Sharks are attracted to thrashing and splashing, sounds that resemble sick or injured fish. This is their food source. Using sensors on their snouts, they can detect electrical fields and feel, through their noses, the movement of fish and people in the water. Donald Nelson, a shark expert who did pioneering work in this field, once told me that sharks can detect even minute electrical fields emitted by fish and other animals. I wondered if they could feel the electrical impulses of our hearts. Mine was beating fast and strong. I pushed that thought away. It wouldn’t help me at all in my effort to swim across this channel. But I knew the way we were swimming, we sounded more like food than swimmers.

In the distance we could barely see the lead boat. It looked like a star on the water. The paddlers and kayaker were not visible, but I could hear them saying, “You’re doing a great job. Keep going.”

I lifted my head to find the tiny light on the dory and tried to maintain a constant distance from it, hoping that I could establish a pace this way. After perhaps an hour, it was hard to tell whether this plan was working; there were no reference points to help me determine the distance we had covered or the time it had taken to arrive at that point. Still, it seemed like we were settling into a pace, beginning to stretch out our arm strokes and slow our rapid breathing. Then
someone squealed and adrenaline shot through my body, and I felt myself swimming on the upper inches of the water. Worse were those moments of not knowing. There was a delay between the scream and finding out what happened.

“It’s okay; it’s just seaweed. Don’t worry, relax—just reverse your stroke and you’ll untangle yourself,” one of the paddlers reassured us.

“There’s a problem,” someone said. There was a discussion, but it was hard to catch the conversation with my head underwater, so I swam with my head up.

“The lights on these boards are fading,” one paddler shouted. “So is the one on the dory. Look, it’s fading to orange. The batteries are dying. Mine’s nearly gone.”

“We don’t have much time before they both go,” said the other paddler.

“Does anyone have extra batteries?” someone shouted.

I heard Stockwell on the walkie-talkie in the dory talking to someone in the lead boat. “They’re searching,” his deep voice boomed across.

“Have them move closer together.”

Then someone whistled loudly and said, “Hey, hold up for a minute.” It was Mr. Yeo. “You guys are going to have to stop for a minute. We need to put some new batteries in our flashlights so you can see us.”

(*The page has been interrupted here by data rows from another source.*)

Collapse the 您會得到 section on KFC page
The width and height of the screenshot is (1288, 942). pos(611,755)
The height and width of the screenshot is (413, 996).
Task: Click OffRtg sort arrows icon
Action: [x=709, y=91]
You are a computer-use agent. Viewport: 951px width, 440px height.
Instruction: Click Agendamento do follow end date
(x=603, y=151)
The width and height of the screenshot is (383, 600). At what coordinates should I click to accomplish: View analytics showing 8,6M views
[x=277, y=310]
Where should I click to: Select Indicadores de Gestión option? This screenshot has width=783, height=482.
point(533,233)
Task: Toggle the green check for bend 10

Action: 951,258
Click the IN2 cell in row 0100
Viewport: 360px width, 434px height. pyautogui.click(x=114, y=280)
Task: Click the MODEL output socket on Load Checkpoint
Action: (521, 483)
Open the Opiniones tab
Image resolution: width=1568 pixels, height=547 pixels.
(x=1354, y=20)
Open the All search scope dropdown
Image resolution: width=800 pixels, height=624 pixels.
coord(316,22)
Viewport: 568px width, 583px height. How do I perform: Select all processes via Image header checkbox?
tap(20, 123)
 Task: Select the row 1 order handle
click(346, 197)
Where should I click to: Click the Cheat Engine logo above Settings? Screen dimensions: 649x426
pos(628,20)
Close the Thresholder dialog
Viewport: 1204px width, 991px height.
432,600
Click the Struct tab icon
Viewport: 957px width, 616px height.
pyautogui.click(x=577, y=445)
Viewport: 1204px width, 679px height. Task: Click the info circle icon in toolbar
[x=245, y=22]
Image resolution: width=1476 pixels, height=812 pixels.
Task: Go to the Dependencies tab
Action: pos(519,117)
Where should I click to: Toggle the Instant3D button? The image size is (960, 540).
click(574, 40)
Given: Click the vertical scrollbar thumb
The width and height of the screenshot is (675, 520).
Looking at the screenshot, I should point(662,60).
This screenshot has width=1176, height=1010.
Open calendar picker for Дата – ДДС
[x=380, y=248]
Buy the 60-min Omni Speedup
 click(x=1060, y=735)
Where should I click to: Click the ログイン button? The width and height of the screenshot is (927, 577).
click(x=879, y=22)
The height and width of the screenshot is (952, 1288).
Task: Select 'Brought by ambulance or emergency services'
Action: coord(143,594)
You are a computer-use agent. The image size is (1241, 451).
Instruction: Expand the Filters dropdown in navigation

“Ahhhhhh! Shoot!” we said, treading water. “How long are we going to have to wait?” When we stopped swimming, we couldn’t hang on to anyone or anything or we would be disqualified.

“This is really dumb. How could they have forgotten the batteries? Are we going to have to stop the channel swim because of this?” Andy said.

“I’m getting awfully cold just treading water,” Nancy said.

When we were swimming, we were generating heat, but once we stopped, our heat production diminished substantially. In a swimming pool, where water temperatures usually ranged from seventy-six to eighty degrees, we wouldn’t have lost body heat very quickly, but the cool sixty-five-degree seawater began leaching heat from our bodies. Nancy sucked her teeth, making a shivering sound.

Someone was saying something on the radio. It was garbled. Stockwell translated: “They found them. It will only be a couple more minutes. They’re going to turn the lead boat and bring the batteries here. That way you can also have a feeding.”